The situation only gets worse further north, he says.
"Days are long and the work is hard. Sometimes I get up, and I don't want to do it either. Life would be a lot easier if I were in a big practice in California with a bunch of other veterinarians. But I feel a loyalty to these people, so I do what I can. It's no secret that they are faced with putting their own animals down here."
Clyta Dillon in Northwest Montana relates to that sense of desperation. After losing the town's veterinarian two years ago, she relies on her daughter's self-taught skills to suture and vaccinate her cattle, horses, sheep, pigs and even the family's dogs and cats.
"We drive up to 100 miles to get care, and sometimes you don't have that option in emergency situations," Dillon says. "If they run into a barbed-wire fence, we have all our animal hospital books around, and we call the vet for an over-the-phone consultation."
Infectious disease outbreaks signify even more serious problem areas: "If we get a West Nile scare like we've had, we have no one to examine our animals," Dillon contends.
Dillon and other Wolf Point residents recognize their vulnerability.
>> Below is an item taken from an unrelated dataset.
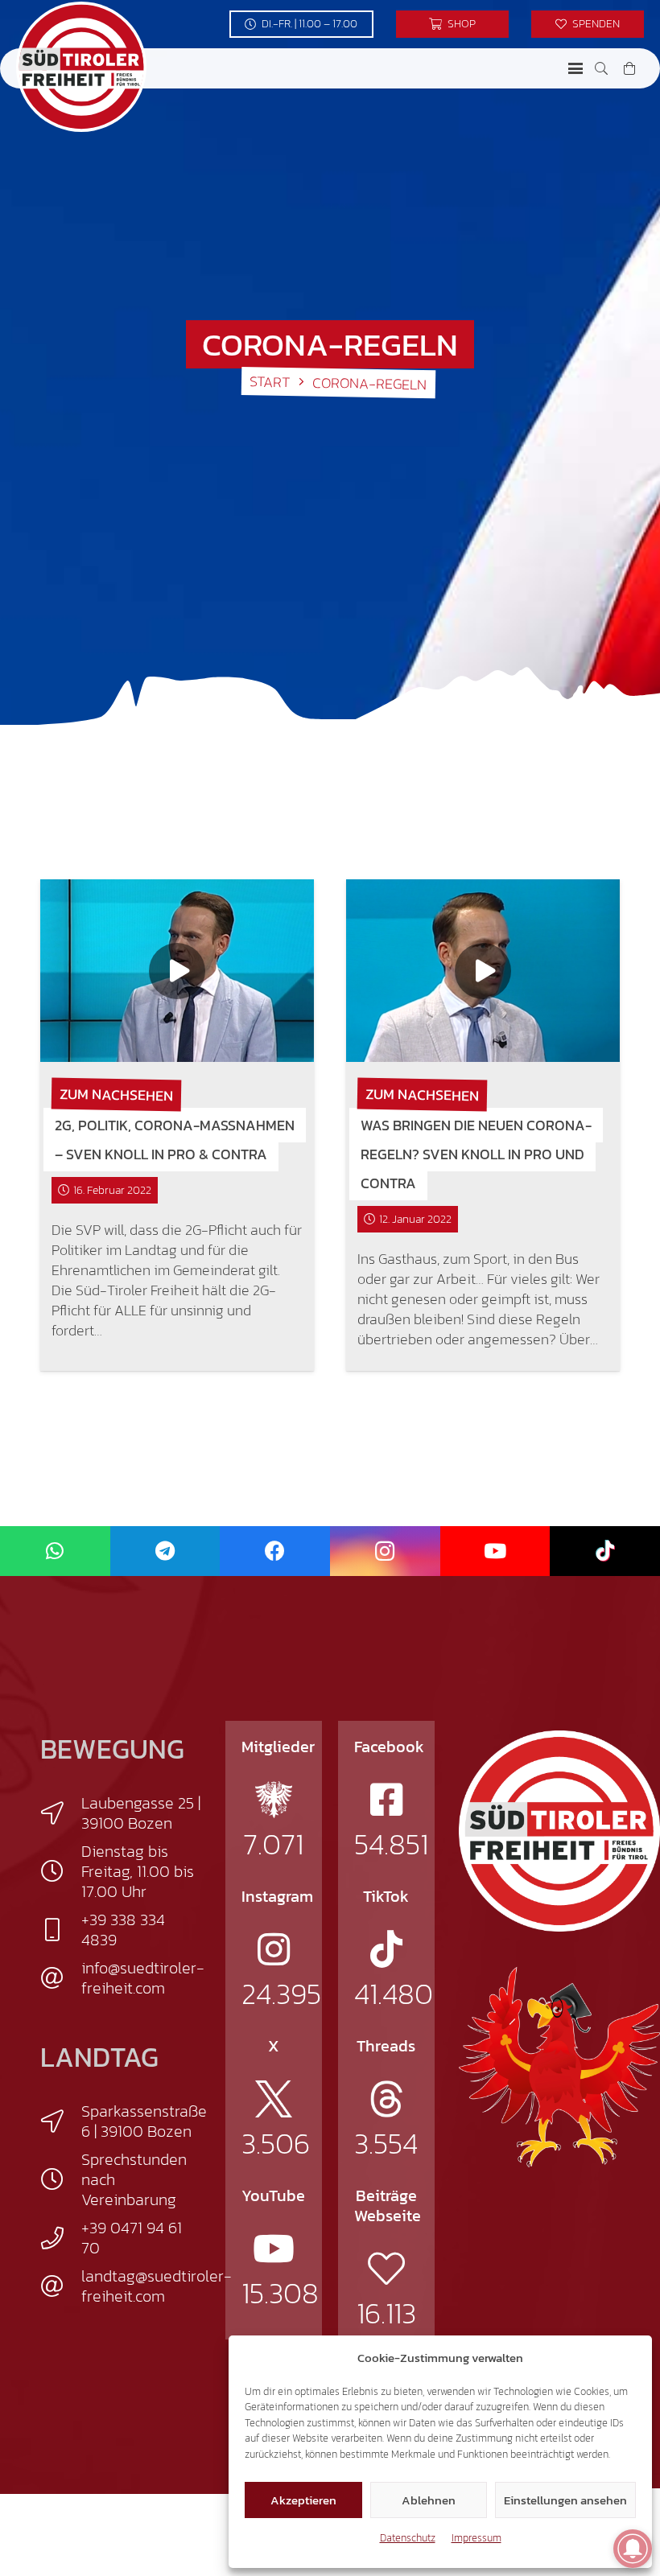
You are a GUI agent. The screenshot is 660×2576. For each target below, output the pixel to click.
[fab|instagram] (274, 1949)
Using the county's population of 10,000 as a draw, the town advertises nationally, wining and dining new graduates with little success.
The next step: buying a building and paying initial startup costs and overhead. "We're going to build a vet clinic, purchase the land and the outer structure so we can attract someone fresh out of school," Dillon says.
It's a necessary measure to lure practitioners into a job that demands hard work without top-rate pay.
"We know from meetings with vets that this is going to be difficult," Dillon says. "They graduate with huge debt and they make a lot more money in small-animal medicine. This job requires a lot of outdoor work to cattle operations and it completely wears one vet out."
No one knows that more than Dr. Harry Hopson, who at 72, retired as the county's only practitioner following a second heart surgery in 2003. His clinic, a big, steel building adjacent to his home, sits empty after almost 50 years in service.
"It's difficult telling people no," he says. "It's especially tough to watch my good clients not get the service they should, and there's nothing I can do about it.
"I did small animal because I was the only one around, but my primary thrust was beef cattle practice. That's what fed my family and sent my kids to college."
The problem, Hopson says, is graduates aren't leaving college with a clean financial slate. That hampers the town's efforts to attract veterinarians who can go into a city and earn more for less hours.
"The kids who are coming back to a small community like Wolf Point are the ones who are graduating with $100,000 of debt," he says. "There is enough work to keep any veterinarian busy. But if a new veterinarian comes out here, he's looking to get a paycheck. It's a far different world then when I came up and didn't owe anything. A loan repayment program is the only hope I see to alleviate this situation."
Organized veterinary medicine agrees. AVMA representatives have pushed the passage of a federal loan repayment program designed to provide educational loan reimbursement for new veterinary graduates who agree to work in underserved areas. Although the National Veterinary Medical Services Act (NVMSA) was passed and funded by Congress, its implementation remains to be seen (see cover story).
Lag time for NVMSA's rules-making process has prompted Missouri and North Dakota lawmakers to consider similar state initiatives while Oklahoma legislators mull a tax deduction for large-animal DVMs.
To move things along nationally, Couture has collected hundreds Coos County signatures via petition showcasing support for securing a large animal practitioner in the area.
Campaigning for vets: Chris Brady lost a horse to colic and is lobbying for educational subsidies to attract veterinarians to New Hampshire.
"I'm ready to do whatever it takes," she says. "We have an immense amount of animals here in need of care. I don't want to see other people have to sit and watch them die, too."